We evaluate the proposed method using a leave-one-out cross-validation at patient level, which facilitates comparison with the state-of-the-art model-based method [9] (tumor status at time1 and time2 already known, predict time3). In each of the 7 validations, 6 patients are used as the group training data to learn the population trend ([9] does not use other patients’ information), the time1/time2 and time2/time3 of the remaining patient are used as the personalization and the unseen testing data (same as [9]), respectively. We obtain the model’s final performance values by averaging results from the 7 cross validation folds. The prediction performance is evaluated using measurements at the third time point by four metrics: recall, precision, Dice coefficient, and RVD (as defined in [9]).

Fig. 3.
figure 3

Comparison of the proposed learning based tumor growth prediction to a state-of-the-art model-based prediction [9]. (a) Segmented (ground truth) tumor contours and volumes at different time points. (b) Prediction results at the third time point obtained by learning and model-based techniques (red: ground truth boundaries; green: predicted tumor boundaries).

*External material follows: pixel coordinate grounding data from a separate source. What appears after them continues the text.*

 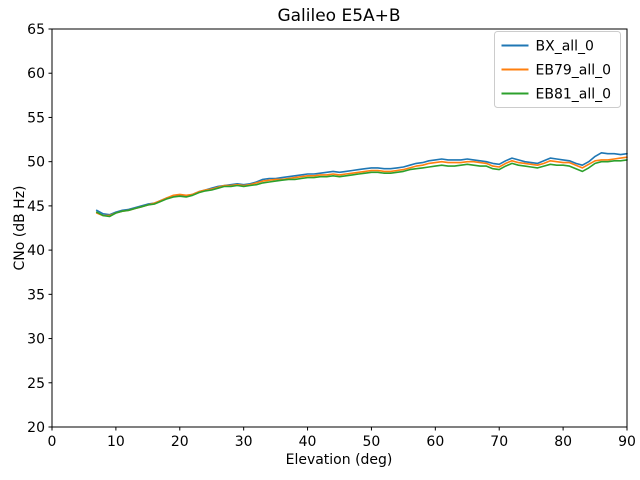 I want to click on y-tick-label: 55, so click(x=36, y=118).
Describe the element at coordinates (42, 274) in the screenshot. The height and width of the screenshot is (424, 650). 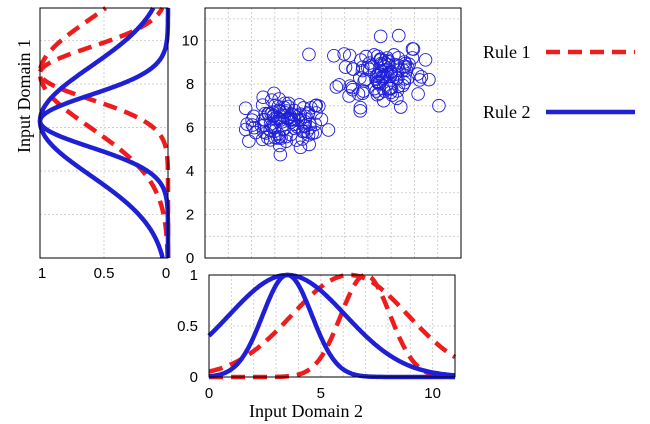
I see `left-marginal-x-tick-label: 1` at that location.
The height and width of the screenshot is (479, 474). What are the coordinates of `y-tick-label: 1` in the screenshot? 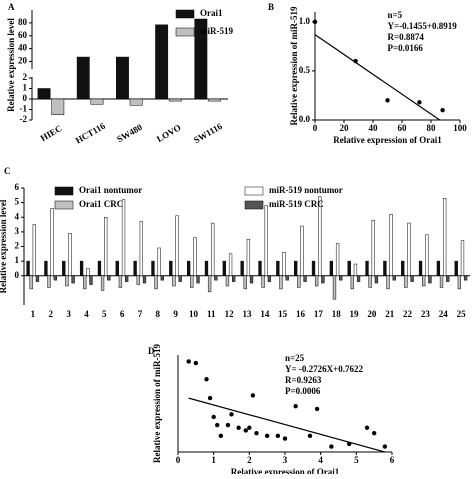 It's located at (18, 260).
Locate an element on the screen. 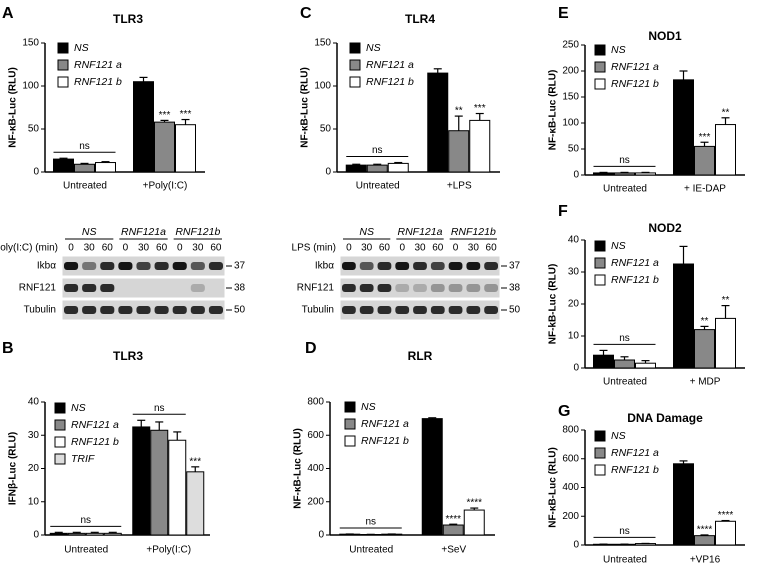 Image resolution: width=777 pixels, height=583 pixels. lane-label: 0 is located at coordinates (456, 248).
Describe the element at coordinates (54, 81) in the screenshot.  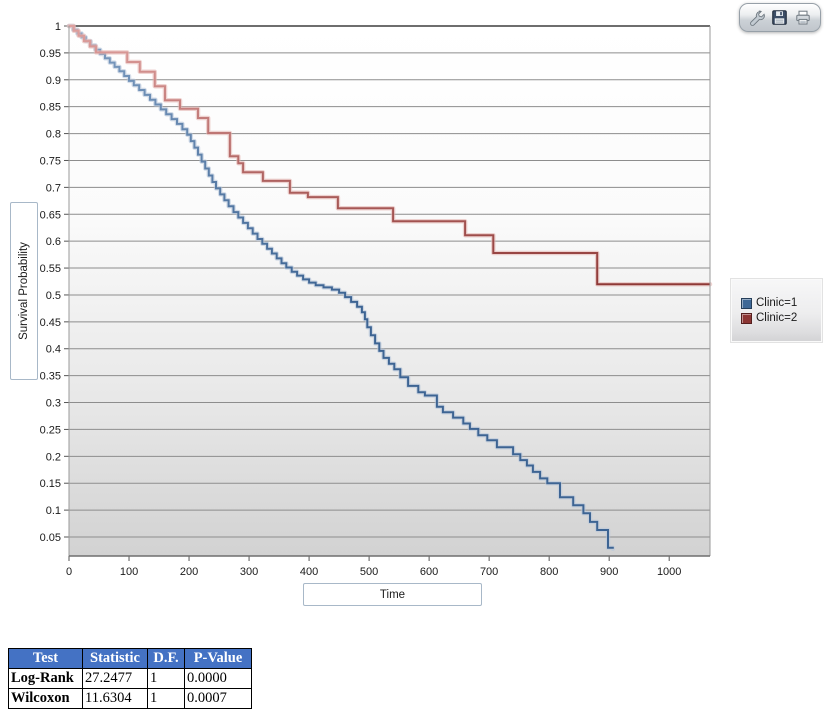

Table 1. Performance comparison of our method with the model-based method (EG-IM framework [9]) on testing set. Results are reported as: mean ± std [min, max].

In the example shown in Fig. 3, our method achieves both a higher Dice coefficient and a lower RVD than the model-based method. Note that the perfect values for Dice and RVD are 100% and 0%, respectively. As indicated in Table 1, our method yields a higher Dice coefficient (\(86.8\,\pm \,3.6\%\) vs. \(84.4\,\pm \,4.0\%\)), and especially a much lower RVD (\(7.9\,\pm \,5.4\%\) vs. \(13.9\,\pm \,9.8\%\)), than the model-based method [9], and thus is far more effective in future tumor volume prediction. The model-based approach in [9] requires \({\sim }24\) h for model personalization and \({\sim }21\) s for simulation per patient, while our method merely requires 3.5 h for training and personalization and \(4.8\,\pm \,2.8\) min for prediction per patient.

4 Conclusion

In this paper, we have demonstrated that our statistical group learning method, which incorporates tumor growth patterns from a population trend and a specific patient, deep image confidence features, and time interval and clinical factors in a robust predictive model, is an effective approach for tumor growth prediction. Experimental results validate the relevance of tumor high-level visual information coupled tumor- and patient-level features for predicting the spatio-temporal progression of pancreatic tumors. The proposed method outperforms a state-of-the-art model-based method [9]. However, it does not consider crucial tumor biomechanical properties, such as tissue biomechanical strain measurements. We plan to include such information in future work, where we will combine deep learning and model-based methods to design an even more comprehensive and robust predictive model.